Tuesday, October 20, 2009

I Can Do It Myself

The older and stronger Grace gets, the more independent she wants to be. She often says "I can do it myself" or "Let me do it!". If she succeeds, she love to exclaim "Look mommy!! I did it!!". Many times however, she works on the task for a while and then says "Mommy, how do you do it?" or "Will you help me?".

If she eventually asks for help, there is no frustration or defeat in her voice. She just wants help...either assistance or (mostly) more instruction...simple as that. I love her independent spirit and know that she will need it as others discover her disabilities and want to help her with everything or even shun her. But I often wonder if that independence will subside as she discovers her limitations...will she become frustrated or defeated or will she adjust and be her happy, cheerful self. As she is now becoming confident in trying things, I wonder if that will be taken away too soon. Will people always insist on helping...not to be harmful but because the want it done faster or just want to be helpful (I am guilty of this)? Will she lose that confidence and see herself as so many people will...just a disability?

Trying to screw the lid on.
Realizing she can't do it without help.

6 comments:

Kristina said...

Determination - what a great trait for Grace to possess.

I think with her great support system, she probably won't realize her limitations like we do.
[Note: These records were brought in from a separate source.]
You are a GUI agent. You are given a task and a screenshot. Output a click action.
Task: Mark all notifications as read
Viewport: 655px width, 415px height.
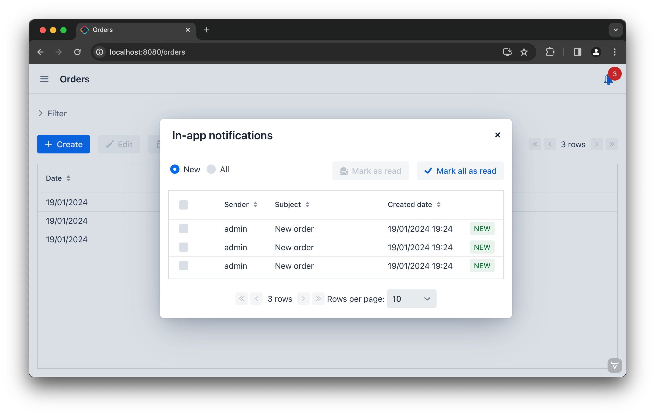coord(460,171)
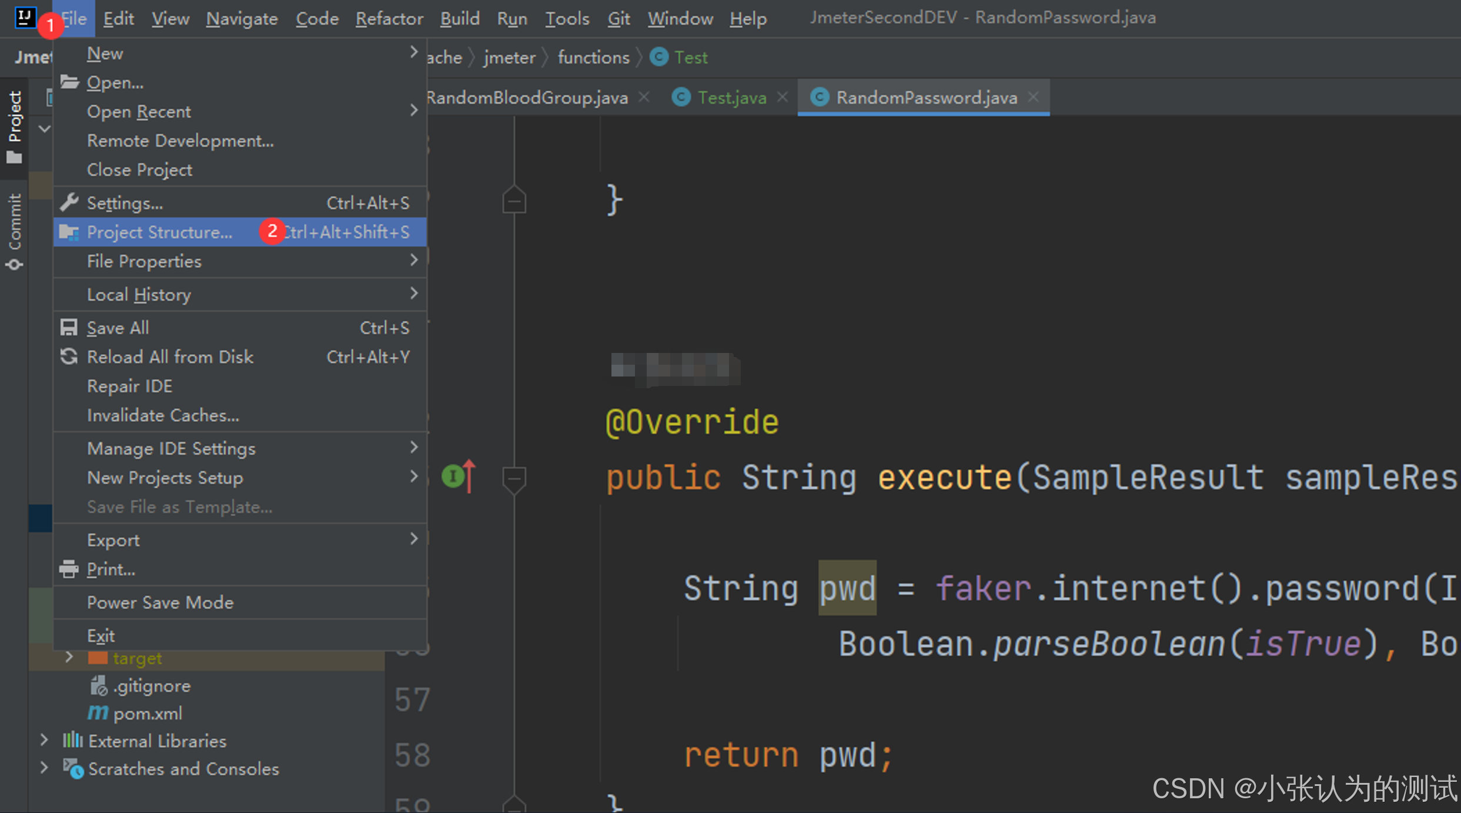Click the highlighted pwd variable in code
Screen dimensions: 1461x813
847,588
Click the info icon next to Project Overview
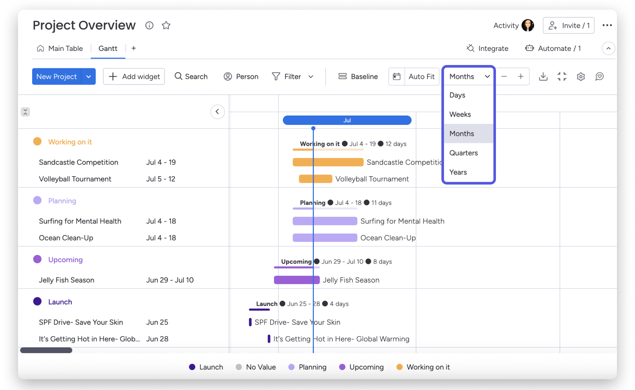Viewport: 635px width, 390px height. point(149,25)
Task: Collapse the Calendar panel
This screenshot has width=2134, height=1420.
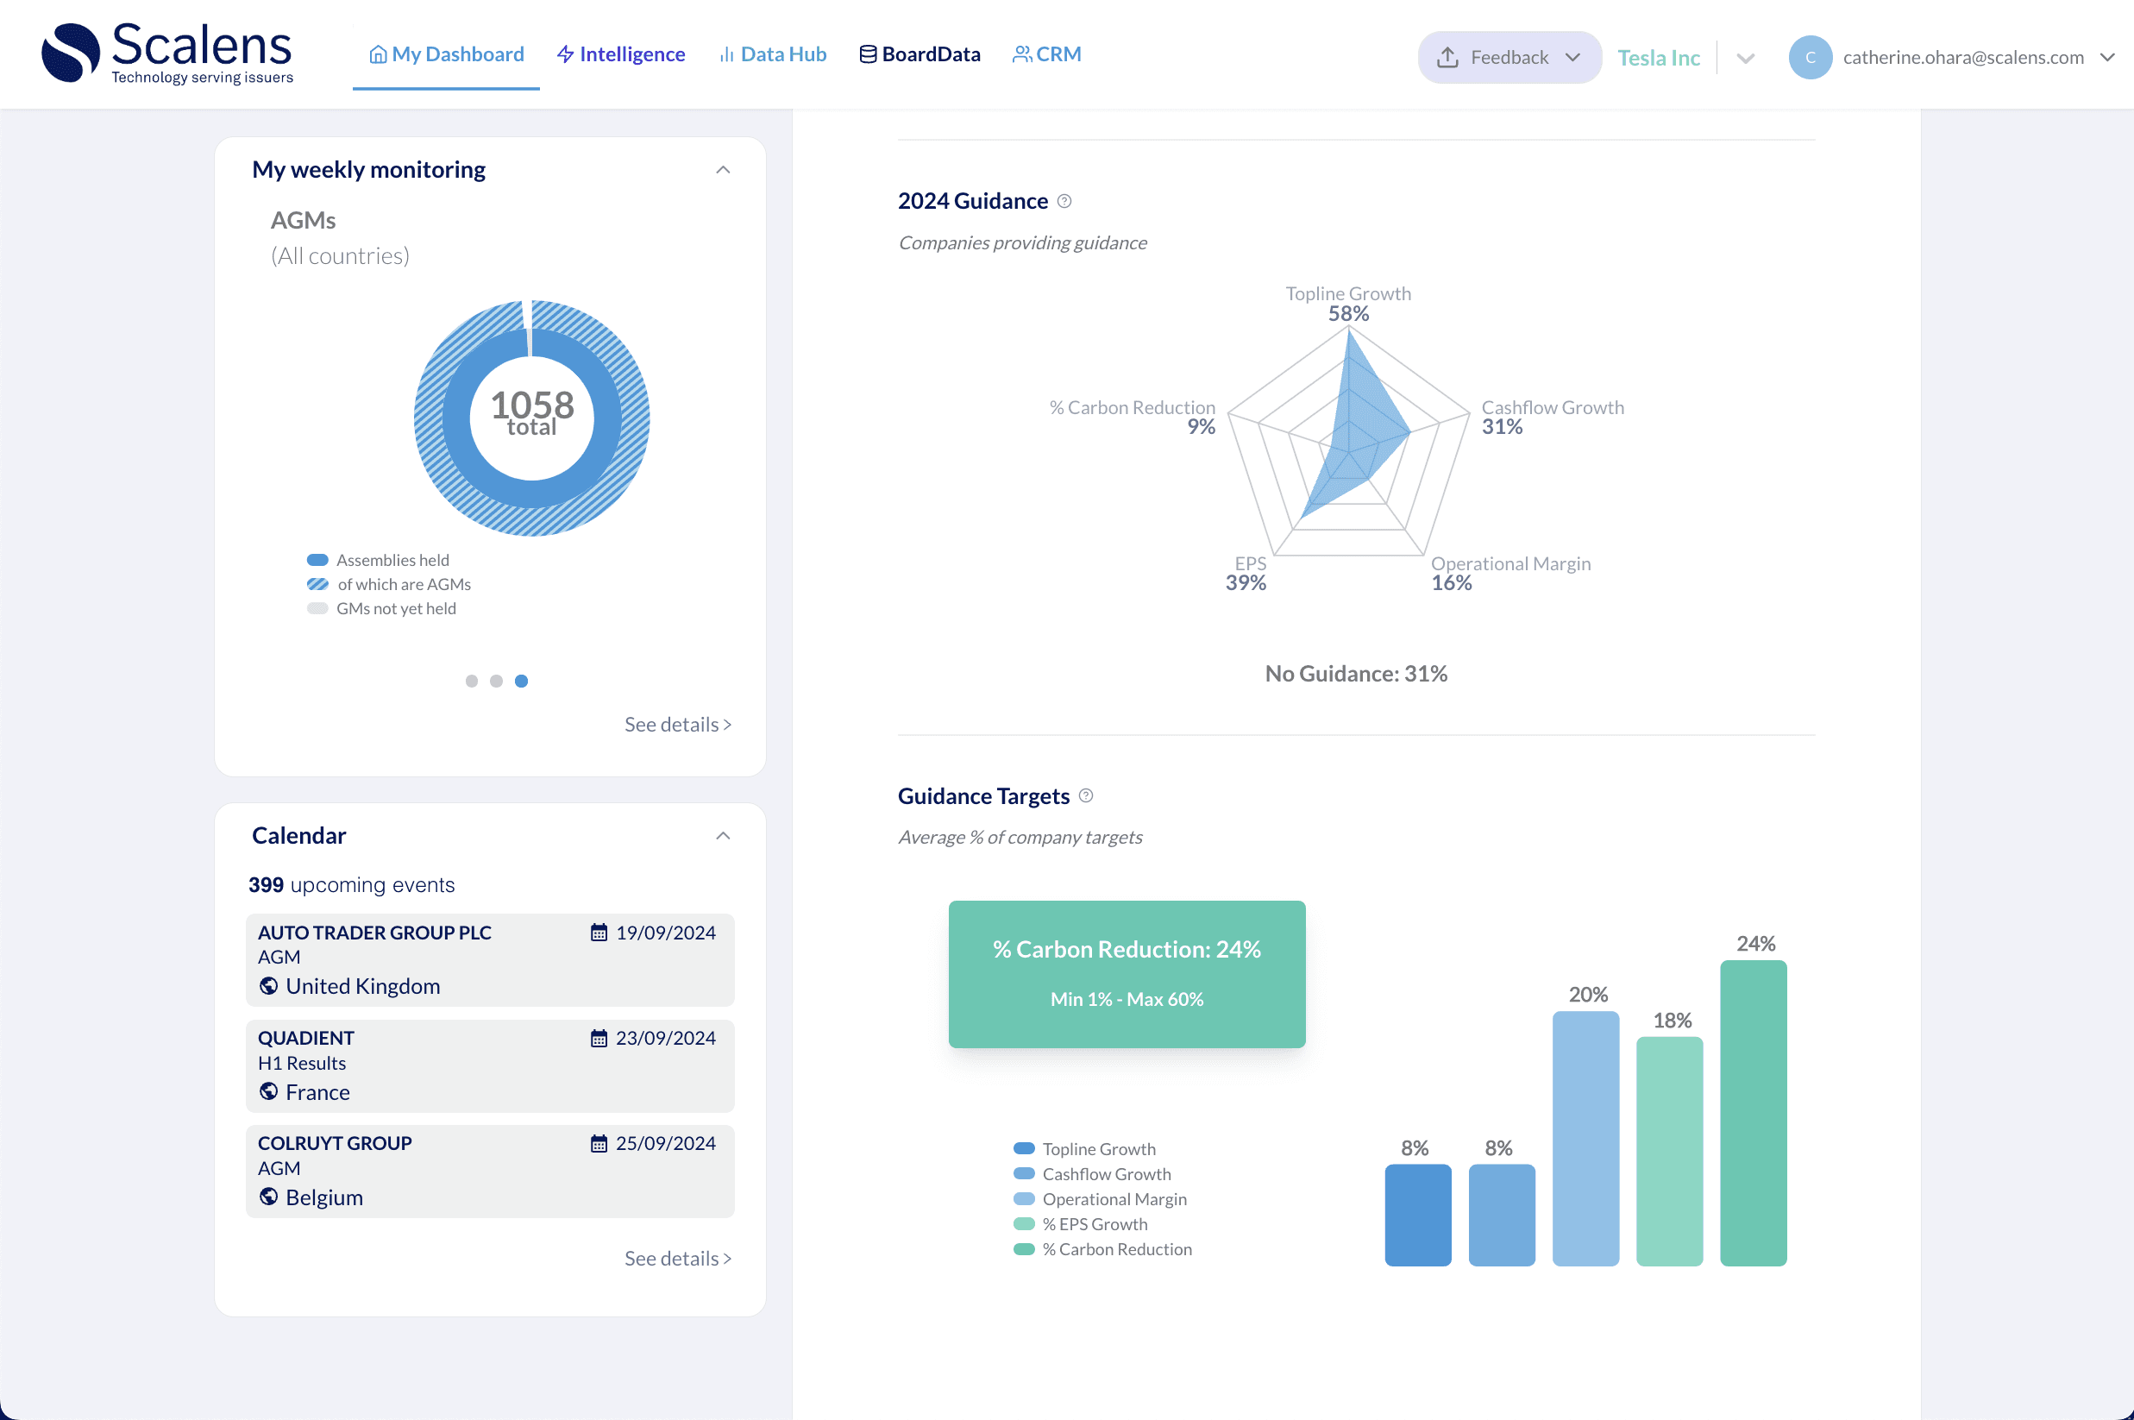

I contributed a quote to the Kidz blog the other week - The Young do not know enough to be prudent, so they attempt the impossible and achieve it. Pearl Buck

I think we learn a lot from our children.

Jackie said...

Great response Kristina. And I beleive God will Gracie the determination she needs and that will carry her through. I admire her incredible spirit. It seems to me that God is especially close to those who admit they need him most. And Gracie seems to have that balance between determination and the vulerability to admit when she needs help. God bless us all with that same quality.

Emma said...

It took me 26 years to swallow my pride and ask for help through life. I'm hopeful that Gracie knows that it's okay to ask for help and realizes that none of us can do this alone. Disability or not.

Anonymous said...

Grace is so cute, as always! :)

Anyway, here's my take on it. I think Grace will always be independent. I was just like her at that age--my mom called me "Can-Do Girl" because, similar to Grace, I would always try to do something (and more often than not, I was successful) before asking for help.

I think there will be times when she'll get frustrated--but that's okay; everyone gets frustrated sometimes. I always hated when kids would ask me why I walked funny, and a lot of times people would offer me too much help and it made me feel like, "Do I really look like I can't do that myself?" Even today, people try to help me more than I need, and I know they are probably just trying to be nice, but it gets annoying sometimes. When I leave a room, if there are people behind me, I hold the door for them and they always give me a surprised look. Last year, I was putting a textbook away, and the teacher said, "Do you need help with that?" I told her no thank you, I could do it myself. She then said that I was the most independent person she knew--and that made me feel really good. So I think Grace can use her challenges to teach people that, if she tries hard enough, she can do almost everything that everyone else can. I think God gave me my challenges so that I could learn how to deal with them and become a stronger person, and also so that I could teach others. I think the same applies to Grace, too.

Also, I thought I might add that there are some people that shun me because of the way I walk (but only a few). Sometimes it bothers me, but I just remind myself, "Why would I want a friend who would judge people like that?" I like to think of that as a blessing in disguise. All my friends are kind people who accept others for who they are, and befriend others because of their personality. :)

Just my thoughts, sorry that the post is so long!

Anonymous said...

Jacolyn,
What a gift you are creating for your children . . . this blog just pours out your love for your little ones and I just can't help but think as I read it now how later in life it will mean so much to your kids and especially Grace as they re-read your thoughts. And they will really realize what an incredibly special woman you are!

AddingOn said...

I don't think she will lose that can-do attitude it is part of who she is. We have the opposite here, she would much rather have the attention of having someone help her. It's one of the problems we have at school. I have had to become very straight forward in telling people to stop babying her becuase that's not helping any. I'm afraid when the braces are gone that she will search for other ways to always have the attention on herself. Grace has grown up with people encouraging her rather than enabling her, that is a gift for her, she will be stronger because of it!